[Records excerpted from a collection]

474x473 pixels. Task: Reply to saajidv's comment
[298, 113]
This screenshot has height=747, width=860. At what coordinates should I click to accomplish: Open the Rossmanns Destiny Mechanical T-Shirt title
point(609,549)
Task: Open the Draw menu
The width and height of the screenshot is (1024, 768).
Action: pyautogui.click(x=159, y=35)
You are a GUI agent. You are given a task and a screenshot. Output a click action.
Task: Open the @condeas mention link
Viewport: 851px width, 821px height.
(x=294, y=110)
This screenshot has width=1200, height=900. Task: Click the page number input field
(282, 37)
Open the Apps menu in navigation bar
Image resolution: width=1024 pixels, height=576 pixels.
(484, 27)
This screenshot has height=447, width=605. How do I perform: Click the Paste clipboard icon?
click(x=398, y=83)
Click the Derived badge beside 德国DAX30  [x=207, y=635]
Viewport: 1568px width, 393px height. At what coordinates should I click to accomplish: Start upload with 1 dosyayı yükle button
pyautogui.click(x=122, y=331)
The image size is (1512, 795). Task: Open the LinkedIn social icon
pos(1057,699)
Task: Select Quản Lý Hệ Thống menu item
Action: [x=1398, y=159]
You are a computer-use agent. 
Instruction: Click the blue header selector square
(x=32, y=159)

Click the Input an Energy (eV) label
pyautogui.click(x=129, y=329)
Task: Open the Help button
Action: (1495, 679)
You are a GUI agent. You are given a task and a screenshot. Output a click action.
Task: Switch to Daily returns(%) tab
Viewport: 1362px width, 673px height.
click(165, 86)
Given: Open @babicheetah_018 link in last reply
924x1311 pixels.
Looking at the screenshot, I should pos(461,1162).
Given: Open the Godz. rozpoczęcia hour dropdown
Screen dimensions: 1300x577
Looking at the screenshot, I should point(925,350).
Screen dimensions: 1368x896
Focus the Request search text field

• [Task directions] Please retype, with no changes, the lines that run from the first line of the entries to the line with "Task: Open the @condeas mention link", both ends included.

• [Your solution]
474x473 pixels. Task: Reply to saajidv's comment
[298, 113]
This screenshot has height=747, width=860. At what coordinates should I click to accomplish: Open the Rossmanns Destiny Mechanical T-Shirt title
point(609,549)
Task: Open the Draw menu
The width and height of the screenshot is (1024, 768).
Action: pyautogui.click(x=159, y=35)
You are a GUI agent. You are given a task and a screenshot. Output a click action.
Task: Open the @condeas mention link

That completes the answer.